A book to look forward to. In 1927 Deutsche Luft Hansa AG (Germany) opened in co-operation with Norske Luftruter AS an air service between Oslo, Gothenburg, Copenhagen and Stettin. The year afterwards the end station was Travemünde, DLHs base for flying boats and seaplanes. The service was upheld with Dornier Wal and Superwal, with occassionally the Junkers G 24 and Rohrbach Rocco. In 1934 these aircraft were replaced by seaplanes of the type Junkers Ju 52/3m and the service changed into Copenhagen – Gothenburg – Oslo, with connection in Copenhagen to Hamburg and Berlin. The co-operation with Norske Luftruter terminated in 1934 and the new national airline Det Norske Luftfartselskap, Fred. Olsen & Bergenske took over as general agent. In 1937, DNL joined flying the service, but in 1938 was passive partner again. In 1938, DLH started to operate the service with landplanes and continued in Copenhagen to London.
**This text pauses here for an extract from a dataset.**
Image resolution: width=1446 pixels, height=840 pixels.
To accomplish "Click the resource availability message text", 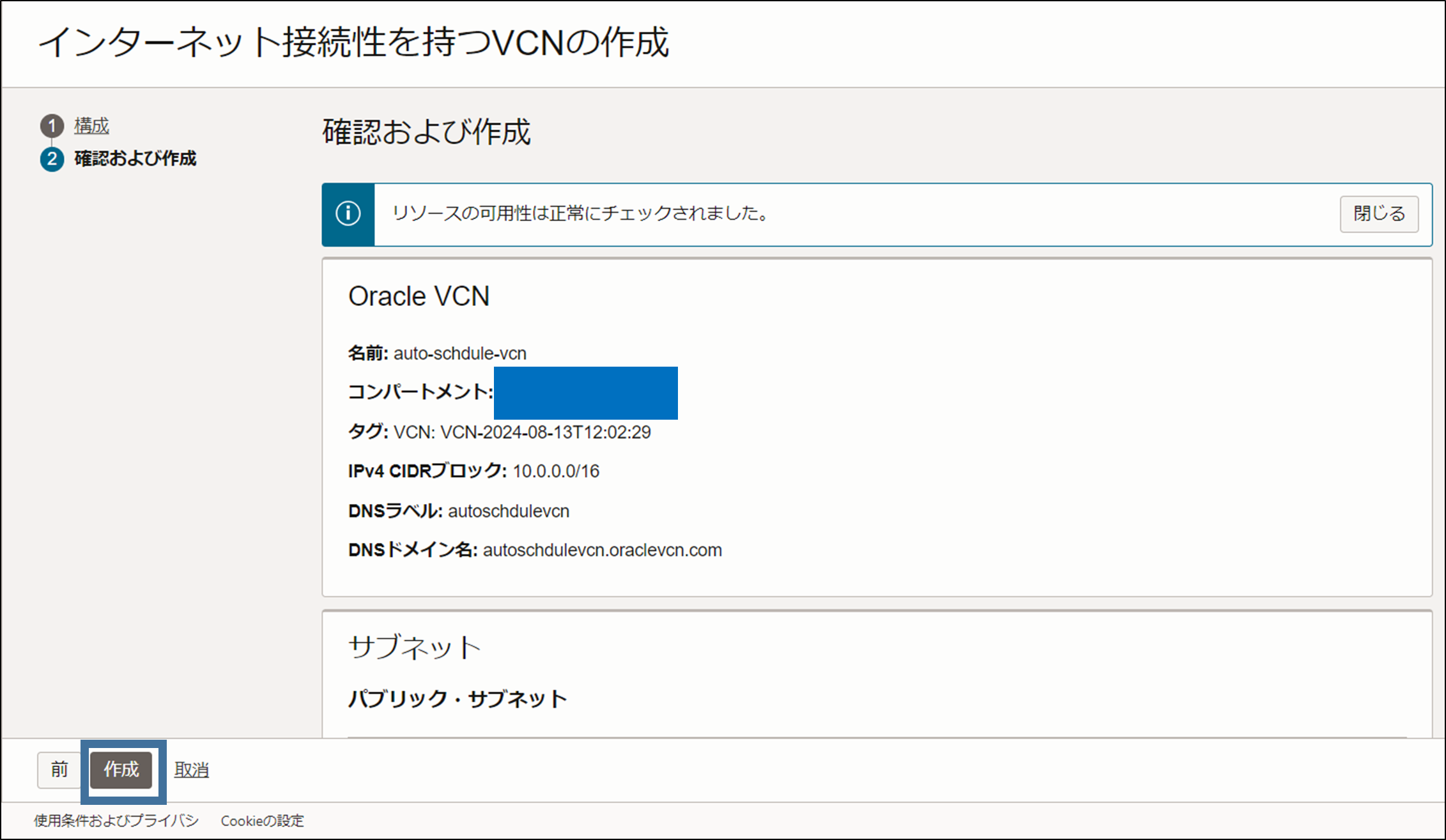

In 1939 with the opening of the new Oslo Airport Fornebu, DLH and Danish airline Det Danske Luftfartselskab opened the service Oslo – Gothenburg – Copenhagen – Hamburg – London flying with the sleek Focke-Wulf Fw 200 Condor. This service lasted until the beginning of the Second World War.
During the invasion of Norway (April-June 1940) Deutsche Lufthansa played a vital role in the transportation of troops and goods and this will also be described in detail. After the capitulation of Norway (June 1940), DLH re-opened in July a service between Berlin, Copenhagen and Oslo and in September 1940 between Trondheim and Kirkenes. Both services were operated throughout the war. In addition, DLH opened a service from Oslo to Stockholm and during parts of the war also to Aalborg and some Finnish cities, including Pori and Rovaniemi. All routes will be described in detail.
The book will have numerous previously unpublished photographs and profil drawings of some of the aircraft operated over the years, including the Dornier Wal, Superwal, Rohrbach Rocco, Junkers G 24, Junkers Ju 52/3m, Douglas DC-3, Focke-Wulf Fw 200 Condor and Junkers Ju 90.
In other words – a book to look forward to!